Maltempo in Puglia, allerta e monitoraggio continuo: esondazioni e criticità nel Foggiano
03/04/2026
Un quadro meteorologico complesso e in rapida evoluzione sta interessando la Puglia dalla tarda serata del 31 marzo, quando precipitazioni di eccezionale intensità hanno colpito in modo diffuso il territorio regionale, generando una serie di criticità che richiedono un monitoraggio costante e coordinato. La Sala Operativa della Protezione Civile regionale segue senza interruzioni l’evolversi della situazione, mantenendo un contatto diretto con i Centri Operativi Comunali e con le organizzazioni di volontariato attivate sul territorio.
Le condizioni più delicate si registrano in provincia di Foggia, dove il sistema idrografico ha mostrato segnali di forte sofferenza, con il superamento delle soglie di criticità lungo diversi corsi d’acqua e il conseguente rischio per infrastrutture e abitazioni. In questo contesto, il lavoro di prevenzione e intervento si concentra su alcuni punti particolarmente sensibili, dove la pressione delle acque ha raggiunto livelli significativi.
Esondazioni e interventi di emergenza nel Foggiano
Tra gli episodi più rilevanti si segnala l’esondazione del Torrente Cervaro nella zona di Borgo Incoronata, frazione del Comune di Foggia, avvenuta nella giornata del 1° aprile. L’evento ha reso necessaria l’evacuazione di alcune abitazioni, effettuata con l’ausilio dei Vigili del Fuoco, intervenuti anche con mezzi nautici per mettere in sicurezza i residenti.
Particolare attenzione resta concentrata su altri corsi d’acqua strategici, come il Cervaro all’altezza della SP 106 e il Torrente Saccione in prossimità del ponte sulla SS16 ter, nei territori di Chieuti e Serracapriola. In queste aree, il passaggio delle piene ha interessato anche tratti viari, con ripercussioni sulla circolazione e sulla sicurezza stradale.
Nel Subappennino Dauno, inoltre, si sono registrati fenomeni diffusi di allagamento, accompagnati dal trasporto di detriti e da smottamenti che hanno causato dissesti lungo diverse arterie locali, rendendo necessari interventi tempestivi di verifica e messa in sicurezza.

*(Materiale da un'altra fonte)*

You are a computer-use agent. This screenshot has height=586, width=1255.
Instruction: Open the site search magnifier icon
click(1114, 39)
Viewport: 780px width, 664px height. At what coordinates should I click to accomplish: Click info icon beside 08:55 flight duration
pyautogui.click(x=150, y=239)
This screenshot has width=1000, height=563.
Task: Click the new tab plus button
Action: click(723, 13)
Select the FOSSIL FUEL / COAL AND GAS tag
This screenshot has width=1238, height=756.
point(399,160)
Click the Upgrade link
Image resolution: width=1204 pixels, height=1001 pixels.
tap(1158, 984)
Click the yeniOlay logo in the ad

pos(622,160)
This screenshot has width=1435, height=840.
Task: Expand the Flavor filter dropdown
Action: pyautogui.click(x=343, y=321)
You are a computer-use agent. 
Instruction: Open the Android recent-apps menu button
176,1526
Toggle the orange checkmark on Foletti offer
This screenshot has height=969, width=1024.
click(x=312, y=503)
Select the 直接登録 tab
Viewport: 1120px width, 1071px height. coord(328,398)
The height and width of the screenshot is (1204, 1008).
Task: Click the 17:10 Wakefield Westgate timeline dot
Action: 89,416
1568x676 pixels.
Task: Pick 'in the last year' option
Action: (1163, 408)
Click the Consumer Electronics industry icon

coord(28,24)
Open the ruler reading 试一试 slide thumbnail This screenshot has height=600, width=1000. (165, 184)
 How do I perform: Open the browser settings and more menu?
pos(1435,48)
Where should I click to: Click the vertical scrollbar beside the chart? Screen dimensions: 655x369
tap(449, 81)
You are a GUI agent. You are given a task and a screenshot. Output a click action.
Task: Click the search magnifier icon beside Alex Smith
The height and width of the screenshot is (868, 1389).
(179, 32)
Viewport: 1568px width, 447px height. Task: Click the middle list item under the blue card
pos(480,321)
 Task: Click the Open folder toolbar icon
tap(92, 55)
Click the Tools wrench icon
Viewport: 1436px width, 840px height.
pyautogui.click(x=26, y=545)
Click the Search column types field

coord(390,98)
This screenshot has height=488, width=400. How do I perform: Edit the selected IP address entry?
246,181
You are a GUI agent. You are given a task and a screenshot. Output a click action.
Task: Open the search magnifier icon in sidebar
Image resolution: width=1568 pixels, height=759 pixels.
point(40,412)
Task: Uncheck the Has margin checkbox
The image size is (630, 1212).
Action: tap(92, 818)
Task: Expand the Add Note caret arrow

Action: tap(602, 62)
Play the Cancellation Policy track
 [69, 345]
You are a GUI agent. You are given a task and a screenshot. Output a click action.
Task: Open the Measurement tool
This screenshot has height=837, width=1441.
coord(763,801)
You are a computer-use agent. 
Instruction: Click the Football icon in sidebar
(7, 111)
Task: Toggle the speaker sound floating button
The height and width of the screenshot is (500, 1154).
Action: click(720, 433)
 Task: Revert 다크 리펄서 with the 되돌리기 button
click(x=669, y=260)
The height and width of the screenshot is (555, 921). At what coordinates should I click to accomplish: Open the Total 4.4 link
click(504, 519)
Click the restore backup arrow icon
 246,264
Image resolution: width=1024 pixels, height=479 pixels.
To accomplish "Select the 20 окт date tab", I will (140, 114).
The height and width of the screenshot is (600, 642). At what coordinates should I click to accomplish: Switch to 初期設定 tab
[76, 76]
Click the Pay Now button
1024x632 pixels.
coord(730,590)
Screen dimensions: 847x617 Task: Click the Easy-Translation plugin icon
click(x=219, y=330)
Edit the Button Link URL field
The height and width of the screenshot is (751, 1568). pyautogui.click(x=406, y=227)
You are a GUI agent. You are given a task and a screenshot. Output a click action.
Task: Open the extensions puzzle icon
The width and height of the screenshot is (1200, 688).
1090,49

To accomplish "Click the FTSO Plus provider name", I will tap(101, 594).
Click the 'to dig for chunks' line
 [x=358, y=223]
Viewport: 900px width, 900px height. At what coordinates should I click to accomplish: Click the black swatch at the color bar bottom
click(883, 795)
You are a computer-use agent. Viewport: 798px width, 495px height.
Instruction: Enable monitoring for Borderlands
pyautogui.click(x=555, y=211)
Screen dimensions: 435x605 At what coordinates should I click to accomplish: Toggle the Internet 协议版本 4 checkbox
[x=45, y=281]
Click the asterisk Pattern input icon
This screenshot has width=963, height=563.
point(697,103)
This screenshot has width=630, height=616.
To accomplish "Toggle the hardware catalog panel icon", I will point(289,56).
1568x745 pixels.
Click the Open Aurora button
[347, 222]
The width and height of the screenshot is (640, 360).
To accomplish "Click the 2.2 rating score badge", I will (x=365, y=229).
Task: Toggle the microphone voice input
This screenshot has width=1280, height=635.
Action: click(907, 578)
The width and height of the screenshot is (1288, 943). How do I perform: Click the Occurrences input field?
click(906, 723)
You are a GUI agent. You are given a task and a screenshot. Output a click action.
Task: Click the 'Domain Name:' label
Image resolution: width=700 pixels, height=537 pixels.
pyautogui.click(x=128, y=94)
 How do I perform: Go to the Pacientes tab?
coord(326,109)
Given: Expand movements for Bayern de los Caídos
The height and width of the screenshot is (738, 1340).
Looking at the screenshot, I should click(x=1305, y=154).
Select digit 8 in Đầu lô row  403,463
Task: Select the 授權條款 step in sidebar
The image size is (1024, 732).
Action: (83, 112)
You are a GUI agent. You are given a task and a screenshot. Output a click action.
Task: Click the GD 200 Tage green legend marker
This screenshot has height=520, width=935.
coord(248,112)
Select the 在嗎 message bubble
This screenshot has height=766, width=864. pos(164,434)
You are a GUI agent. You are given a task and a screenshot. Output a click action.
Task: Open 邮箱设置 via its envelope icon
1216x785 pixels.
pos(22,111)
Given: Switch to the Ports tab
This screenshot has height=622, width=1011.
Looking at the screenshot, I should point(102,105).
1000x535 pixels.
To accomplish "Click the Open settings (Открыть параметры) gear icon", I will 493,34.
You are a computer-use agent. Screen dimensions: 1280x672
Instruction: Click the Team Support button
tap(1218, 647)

Fiumi sotto osservazione e fase di preallerta
Il sistema di monitoraggio regionale mantiene alta l’attenzione anche su altri corsi d’acqua, in particolare sul fiume Fortore, dove si rileva un innalzamento significativo del livello idrometrico, soprattutto nei tratti a valle della diga di Occhito, in prossimità della SS16 e della SP142. Proprio per questa ragione è stata attivata una fase di preallerta per i Comuni interessati, invitati a controllare costantemente il territorio e a predisporre eventuali misure preventive.
Analoga vigilanza riguarda il fiume Lato, in provincia di Taranto, in corrispondenza della SP13, dove si registrano incrementi dei livelli idrici che richiedono attenzione continua.
Il coordinamento tra le strutture operative regionali, il Dipartimento nazionale della Protezione Civile e le Prefetture consente di mantenere un quadro aggiornato e condiviso delle criticità, facilitando interventi tempestivi in caso di peggioramento delle condizioni.
Aumento delle richieste di emergenza e risposta del sistema di soccorso
Il maltempo ha avuto un impatto diretto anche sul sistema di emergenza, con un aumento significativo delle chiamate al Numero Unico Europeo 112. I dati evidenziano un incremento del 25% nelle province di Foggia e Bari e del 10% in quella di Lecce, segnale di una pressione crescente sulle strutture di soccorso e di una diffusione capillare delle criticità sul territorio.
In questo scenario, la risposta coordinata tra enti, operatori e volontari rappresenta un elemento decisivo per garantire assistenza e sicurezza. La presenza attiva delle organizzazioni di Protezione Civile e la collaborazione tra livelli istituzionali consentono di affrontare una fase complessa, in cui la rapidità delle decisioni e la capacità di adattamento alle condizioni meteo risultano determinanti.
Il monitoraggio prosegue senza interruzioni, con l’obiettivo di prevenire ulteriori rischi e di accompagnare i territori coinvolti in una gestione attenta e costante dell’emergenza.